18 Responses

  1. Type 1 Electrical Engineering Student
    Type 1 Electrical Engineering Student August 13, 2013 at 6:46 am | | Reply

    Thank you Amy for writing about this critical issue.

    I will write a letter and I will get some of my friends to do so.

  2. Kristin W
    Kristin W August 13, 2013 at 7:50 am | | Reply

    Hmmm…. I would LOVE to have my damn data, and my first thought is that it just makes sense to house all the D data in the EHR. My worry is re who else will have open access to this data, and what they will do with it? For example, insurance companies. I could totally see them using BG records to deny coverage for procedures or D devices. Or putting up more barriers. Interested in other people’s thoughts on this.

    1. Monique
      Monique August 13, 2013 at 6:26 pm | | Reply

      When you said insurance companies using info to deny coverage, I immediately thought about the new healthcare law. I have a pre-existing condition myself (I’m learning more about diabetes because a family member was recently diagnosed) and I hear you about the insurance issue.

      I thought I’d post that link and a few others so you can see that under the new healthcare law, just because you have pre-existing condition doesn’t mean you can’t get coverage.. Well…it SHOULDN’T mean that. No one will truly know until Oct 1st how this whole thing will shake out.

      I’m right there with you and know so many other people with diabetes or other condition (asthma, esp) that are hoping this new healthcare law means they finally get some real coverage.

  3. Scott Strumello
    Scott Strumello August 13, 2013 at 8:22 am | | Reply

    This issue is really critical, and what’s more, the politics behind cannot be overlooked. There are some in the IT industry who have pushed extremely hard to mandate electronic medical records because, as you might guess, they stand to make millions of dollars to make electronic medical records happen. Not all doctors are crazy about the idea, and a number of studies have raised serious questions as to whether the supposed benefits will be realized or the supposed cost savings will actually be achieved with electronic medical records, but that hasn’t stopped lawmakers from pushing the issue because many who have voted for it have companies pursuing them in their Congressional districts. Patient Privacy Rights, a nonprofit organization based in Texas and founded by Dr. Deborah Peel [] has raised many issues about the lack of patient control written into law and the numerous exemptions for all of the “covered entities” defined by HIPAA, but at the end of the day, this is the likely direction where our future medical records will be going. Its only a matter of time before some cash-strapped government entity might have the brilliant idea of licensing use of our medical data (perhaps without any personal identification) for analysis purposes to a drug company to help pay the bills. In any event, I do believe Anna McCollister-Slipp makes a really important point: the time for patients to act to ensure we have rights to our own data is NOW. Don’t want to try and fix it after-the-fact!

  4. Scott Strange
    Scott Strange August 13, 2013 at 8:46 am | | Reply

    Great write up about Meaningful Use, most people are not aware of this program at all, let alone what it could mean long term.

    For diabetics, getting all of our data into a single system could help address the current lack of data sharing between devices. Another part of Meaningful Use is the Blue Button ( that allows patients to print and even download data from the EHR.

    If we can download the data from all our devices in a single format, that will make developing apps to help analyze that data so much easier

  5. Anna McCollister-Slipp
    Anna McCollister-Slipp August 13, 2013 at 9:58 am | | Reply

    Thanks Amy! This is a very important opportunity for us as a community to work together to make sure our voice is heard and our needs are considered, and the window for our input is closing in the next two weeks.

■ Requirement A
Copy everything in the comment thread from "18 Responses" down to "friends to do so." word for word.
■ Requirement B
According to the comment thread, what does the Blue Button allow patients to do?

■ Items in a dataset
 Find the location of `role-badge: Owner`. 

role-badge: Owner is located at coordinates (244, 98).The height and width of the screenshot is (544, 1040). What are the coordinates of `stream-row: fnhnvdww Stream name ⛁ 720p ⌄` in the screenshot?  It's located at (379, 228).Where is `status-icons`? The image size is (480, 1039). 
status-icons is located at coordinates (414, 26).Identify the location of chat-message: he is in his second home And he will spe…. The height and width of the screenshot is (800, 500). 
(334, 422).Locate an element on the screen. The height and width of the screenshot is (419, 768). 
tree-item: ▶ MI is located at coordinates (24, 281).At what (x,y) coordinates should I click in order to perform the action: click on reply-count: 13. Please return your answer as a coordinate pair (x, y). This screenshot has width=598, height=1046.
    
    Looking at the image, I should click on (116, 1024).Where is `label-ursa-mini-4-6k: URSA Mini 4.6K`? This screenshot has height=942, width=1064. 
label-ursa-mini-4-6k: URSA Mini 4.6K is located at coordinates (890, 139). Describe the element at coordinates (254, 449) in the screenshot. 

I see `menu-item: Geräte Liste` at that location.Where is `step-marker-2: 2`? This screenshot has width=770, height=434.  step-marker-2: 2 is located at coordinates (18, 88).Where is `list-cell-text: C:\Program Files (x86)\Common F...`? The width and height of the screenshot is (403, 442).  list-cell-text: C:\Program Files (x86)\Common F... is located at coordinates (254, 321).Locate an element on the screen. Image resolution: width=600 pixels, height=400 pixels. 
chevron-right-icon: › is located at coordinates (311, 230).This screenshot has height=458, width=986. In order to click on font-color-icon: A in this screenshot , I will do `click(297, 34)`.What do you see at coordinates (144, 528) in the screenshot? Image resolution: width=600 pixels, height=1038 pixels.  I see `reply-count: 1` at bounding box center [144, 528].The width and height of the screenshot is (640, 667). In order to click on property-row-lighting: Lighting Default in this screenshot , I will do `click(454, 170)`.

■ Task result A
18 Responses

  1. Type 1 Electrical Engineering Student
    Type 1 Electrical Engineering Student August 13, 2013 at 6:46 am | | Reply

    Thank you Amy for writing about this critical issue.

    I will write a letter and I will get some of my friends to do so.

■ Task result B
It allows patients to print and even download data from the EHR.